Todd spotted Joan at the Gramercy Tavern bar, sipping a martini. Her blonde hair was swept into a tight twist and her suit jacket hung on the back of the chair, her arms bare in a silk blouse. She shouldn't have been wearing a sleeveless top, at least not in Manhattan. It wasn't that her arms were fat, their lack of definition just looked grossly out of place on an island of Pilates-toned limbs.

Todd took a breath: he could do this. He had to. His job depended on it.

“Can I help you?” the hostess asked.

“Reservation for two, under Todd Kent,” he told her. It had taken him an hour of calls, three personal favors, and one lie (that his dying-from-cancer cousin was in town) to get the reservation. “My dining partner's right over there.”

He tapped Joan's shoulder lightly and smiled. “Don't you look lovely,” he said.

“Todd Kent,” Joan said, sounding practiced. “It's really nice to see you.”

“And you.” His grin was set. It wasn't just her arms: her face had gotten pudgier, too.

“So how have you been?” he asked as they sat at a table in the back. “You look really wonderful.”

“You're lying, but I'll take it.”

“I'm not,” he lied. “You know I always found you sexy.”

Her eyes paused on him for a second before looking down at the menu. Todd could feel his palms sweat. What if this didn't work? He thought about the deal, his bonus, his reputation. It had to work.
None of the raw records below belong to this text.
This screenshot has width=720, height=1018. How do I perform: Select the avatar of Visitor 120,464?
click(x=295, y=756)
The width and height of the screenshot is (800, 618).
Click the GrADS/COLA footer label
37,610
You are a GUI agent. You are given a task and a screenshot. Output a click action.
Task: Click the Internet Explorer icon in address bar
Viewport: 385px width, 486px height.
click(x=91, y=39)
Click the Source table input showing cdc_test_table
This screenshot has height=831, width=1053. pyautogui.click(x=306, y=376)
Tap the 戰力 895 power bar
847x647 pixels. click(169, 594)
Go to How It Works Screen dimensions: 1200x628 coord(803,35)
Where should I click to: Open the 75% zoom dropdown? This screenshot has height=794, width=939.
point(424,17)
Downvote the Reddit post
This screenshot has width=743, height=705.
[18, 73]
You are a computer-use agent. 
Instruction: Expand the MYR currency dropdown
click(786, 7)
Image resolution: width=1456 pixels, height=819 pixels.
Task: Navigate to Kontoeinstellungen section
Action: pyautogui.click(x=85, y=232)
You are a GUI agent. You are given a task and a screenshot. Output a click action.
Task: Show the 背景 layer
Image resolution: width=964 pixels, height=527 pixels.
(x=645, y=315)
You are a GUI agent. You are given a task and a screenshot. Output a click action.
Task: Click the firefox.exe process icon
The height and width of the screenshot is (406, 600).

“Could we have a bottle of champagne, please?” he asked the waiter.

“We've got the list right here.” The man handed him a thick leather-bound notebook. “Sparkling wines start on page twenty-one.”

“Why don't you bring your favorite? We're celebrating.”

“Your tastes have matured,” Joan said.

“So have I. I'm really sorry about how things ended,” he said, trying to remember how, exactly, things had ended.

“Let's not talk about it,” she suggested.

The waiter arrived and showed him the bottle of champagne and Todd approved it. Once the glasses were filled, he toasted Joan: “To fresh starts.”

“To fresh starts,” she said.

They ordered dinner and another bottle of wine and Todd searched for things to talk about.

“So how is working at the SEC?”

“Awful,” she said. “It's gotten even worse since the crisis, as you can imagine.”

“Why?” He'd never thought about it. The SEC was where people who couldn't cut it on Wall Street went to work. There was no point in going to the trouble of understanding the financial markets in order to collect a government salary when, if you had half a brain, you could make ten times as much at a real firm. It was why the whole idea of government regulation was so absurd: as if the government would
ever
attract talented enough employees to regulate what the more sophisticated talent on Wall Street was doing.

“Way too much work, not enough staff,” Joan said. “Even if it were easy, there's no way we could ever do a thorough job. And it's not easy, as I'm sure you can also imagine.”

“I'm sure.” He tried to sound sensitive but didn't really care.

“So what's going on with Hook?”

“How did you know I'm working on Hook?”

“I approved the first S-1.”

“You did?” he asked. “Thanks for getting it through so quickly.” He relaxed: she was on his side, so long as he didn't fuck tonight up.

“It's fine,” she said, taking a bite of her duck. What woman ordered duck? Especially at her weight?

“Well, I'm sure you heard that Josh Hart is leaving,” he said, “and Dalton Henley is buying him out.”

“So he'll have no ownership in Hook at all?”

“None,” he said.

“Is he upset?”

“No.” Todd shook his head. “Everyone agrees it's for the best.”

She looked skeptical. “What happened?”

Todd shrugged. “I think everyone just realized Josh is a programmer, not a CEO.”

“Yeah, right.”

“What?” Todd asked honestly. After spending a day convincing other people of the story, he felt confident in it.

“Nothing,” she said. “When are you submitting your new docs?”

“Sunday.”

“I'll take a look on Monday,” she said. “Unless there's anything really wrong, you should be able to start the road show the following week. You said you need it done by end of Q2, right? That should keep you on schedule.”